The real issue, however, involves beliefs and
purposes.
Example:
For their four years of marriage, Mark and
Sharon have gone to Mark's parents for the
holidays, and visit them at their summer home.
This year Sharon wants to visit her family for
the holidays. Mark believes they've established a
tradition and it will cause problems if they
don't go as usual. Sharon says it's unfair, and a
fight ensues. Mark and Sharon are locked in a
struggle for power. Until they recognize this, no
solution to the conflict will occur. They need to
respect each other's feelings and search for
common ground. Once they truly listen to each
other, then they are in a position to generate
alternatives which could meet both their needs.
- Seek areas of
agreement. When people enter the conflict,
they start with an agreement - they've agreed to
fight. Conflict takes cooperation - no one can
fight without an opponent. The goal is to change
the agreement from fighting to positive
cooperation by seeking new areas of agreement.

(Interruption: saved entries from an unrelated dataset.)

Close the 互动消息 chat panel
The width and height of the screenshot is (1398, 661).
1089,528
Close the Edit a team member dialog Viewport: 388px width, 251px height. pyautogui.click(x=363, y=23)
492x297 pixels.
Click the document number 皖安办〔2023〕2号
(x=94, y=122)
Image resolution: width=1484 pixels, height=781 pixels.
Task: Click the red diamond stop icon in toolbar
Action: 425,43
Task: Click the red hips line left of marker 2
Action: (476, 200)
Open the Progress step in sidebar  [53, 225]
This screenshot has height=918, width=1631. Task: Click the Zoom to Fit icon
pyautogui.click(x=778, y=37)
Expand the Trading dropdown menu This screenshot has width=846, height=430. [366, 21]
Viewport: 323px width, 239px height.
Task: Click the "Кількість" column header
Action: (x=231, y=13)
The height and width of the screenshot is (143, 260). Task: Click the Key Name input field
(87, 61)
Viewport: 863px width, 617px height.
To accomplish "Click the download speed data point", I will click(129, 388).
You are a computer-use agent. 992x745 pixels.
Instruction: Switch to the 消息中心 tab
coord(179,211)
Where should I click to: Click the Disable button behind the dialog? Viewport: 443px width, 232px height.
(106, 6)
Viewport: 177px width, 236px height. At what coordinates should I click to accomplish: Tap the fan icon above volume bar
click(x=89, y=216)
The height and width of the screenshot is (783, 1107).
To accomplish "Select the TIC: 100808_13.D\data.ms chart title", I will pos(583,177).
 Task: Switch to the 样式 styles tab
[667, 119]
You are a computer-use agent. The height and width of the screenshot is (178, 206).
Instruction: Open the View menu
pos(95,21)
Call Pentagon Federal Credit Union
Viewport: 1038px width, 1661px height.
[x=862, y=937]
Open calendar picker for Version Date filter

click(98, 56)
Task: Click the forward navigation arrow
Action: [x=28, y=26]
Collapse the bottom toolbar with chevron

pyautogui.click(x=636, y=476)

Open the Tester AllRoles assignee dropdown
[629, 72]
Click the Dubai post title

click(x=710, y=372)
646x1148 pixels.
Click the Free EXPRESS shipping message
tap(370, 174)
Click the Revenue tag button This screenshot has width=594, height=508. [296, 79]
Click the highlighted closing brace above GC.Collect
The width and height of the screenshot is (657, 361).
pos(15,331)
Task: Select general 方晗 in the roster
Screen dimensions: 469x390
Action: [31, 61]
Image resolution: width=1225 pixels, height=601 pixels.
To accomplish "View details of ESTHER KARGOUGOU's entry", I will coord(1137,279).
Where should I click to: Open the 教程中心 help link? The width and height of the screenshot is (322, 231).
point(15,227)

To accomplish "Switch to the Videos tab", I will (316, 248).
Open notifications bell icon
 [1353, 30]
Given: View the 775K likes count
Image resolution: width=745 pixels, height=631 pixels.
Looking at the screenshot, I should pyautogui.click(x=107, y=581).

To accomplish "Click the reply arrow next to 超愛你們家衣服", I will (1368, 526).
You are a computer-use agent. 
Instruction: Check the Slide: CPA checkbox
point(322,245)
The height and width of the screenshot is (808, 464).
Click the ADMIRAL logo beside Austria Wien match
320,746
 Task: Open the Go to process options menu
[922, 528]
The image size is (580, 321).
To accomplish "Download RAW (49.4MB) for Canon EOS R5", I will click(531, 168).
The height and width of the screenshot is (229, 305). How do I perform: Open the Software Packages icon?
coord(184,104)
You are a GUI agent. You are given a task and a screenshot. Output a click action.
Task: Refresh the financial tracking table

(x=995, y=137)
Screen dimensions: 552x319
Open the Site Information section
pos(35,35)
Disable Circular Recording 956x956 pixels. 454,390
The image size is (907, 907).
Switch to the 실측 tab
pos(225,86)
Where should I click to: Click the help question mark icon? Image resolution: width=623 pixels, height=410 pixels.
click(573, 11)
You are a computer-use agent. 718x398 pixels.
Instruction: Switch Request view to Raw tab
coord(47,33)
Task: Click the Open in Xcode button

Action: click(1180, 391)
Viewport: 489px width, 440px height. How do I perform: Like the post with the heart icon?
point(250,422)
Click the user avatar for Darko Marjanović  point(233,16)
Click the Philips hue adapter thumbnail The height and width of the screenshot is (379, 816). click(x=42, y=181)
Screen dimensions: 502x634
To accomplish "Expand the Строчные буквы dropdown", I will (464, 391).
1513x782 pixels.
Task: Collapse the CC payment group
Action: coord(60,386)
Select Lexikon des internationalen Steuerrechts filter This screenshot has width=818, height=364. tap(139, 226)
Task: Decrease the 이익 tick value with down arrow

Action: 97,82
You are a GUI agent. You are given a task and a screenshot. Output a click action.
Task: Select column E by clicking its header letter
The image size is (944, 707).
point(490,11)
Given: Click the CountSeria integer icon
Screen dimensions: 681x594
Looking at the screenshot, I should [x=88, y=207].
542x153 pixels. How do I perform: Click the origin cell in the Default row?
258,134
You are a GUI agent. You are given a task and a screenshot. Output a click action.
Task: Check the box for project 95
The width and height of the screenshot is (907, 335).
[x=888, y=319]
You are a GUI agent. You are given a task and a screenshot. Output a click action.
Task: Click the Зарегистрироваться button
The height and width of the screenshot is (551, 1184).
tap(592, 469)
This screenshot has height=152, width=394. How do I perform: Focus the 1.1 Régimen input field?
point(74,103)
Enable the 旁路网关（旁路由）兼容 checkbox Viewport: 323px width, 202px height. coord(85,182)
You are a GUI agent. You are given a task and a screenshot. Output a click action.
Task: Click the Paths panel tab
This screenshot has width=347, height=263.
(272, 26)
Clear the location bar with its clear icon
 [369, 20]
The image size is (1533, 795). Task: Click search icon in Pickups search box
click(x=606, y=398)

They can begin by asking, "What can I do to
make the relationship more cooperative and
agreeable?" Search for an idea, topic, or
belief that you agree on.
- Mutually
participate in decision-making. After you
have identified the issues and areas of agreement
and disagreement, the next step involves
developing a tentative solution. Brainstorm
ideas, no matter how far-fetched they seem at the
moment. Review all the proposed solutions and
work toward a mutually acceptable one.
- Articulate the
bottom line. Once the solution or agreement
is reached, there needs to be a clear
identification of your role in carrying out the
mutually agreed upon decision and deciding what
is to be done if you or the other person does not
follow through. When you both participate in the
conflict resolution, you can develop agreements
acceptable to both of you and in line with your
shared or common goals. The problem is
mutual, the solution must be mutually
acceptable, too.
Gary McKay, Ph.D.
is a psychologist in private practice in Tucson, Ariz.,
and director of Communication Motivation and Training
Institute-West.
Don Dinkmeyer, Ph.D.
is a psychologist, Fellow of the American Psychological
Association, and director of Communication Motivation and
Training Institute in Florida.
Drs. McKay and Dinkmeyer
are co-authors of several books, including the
three-million copy bestseller, STEP: Systematic
Training for Effective Parenting.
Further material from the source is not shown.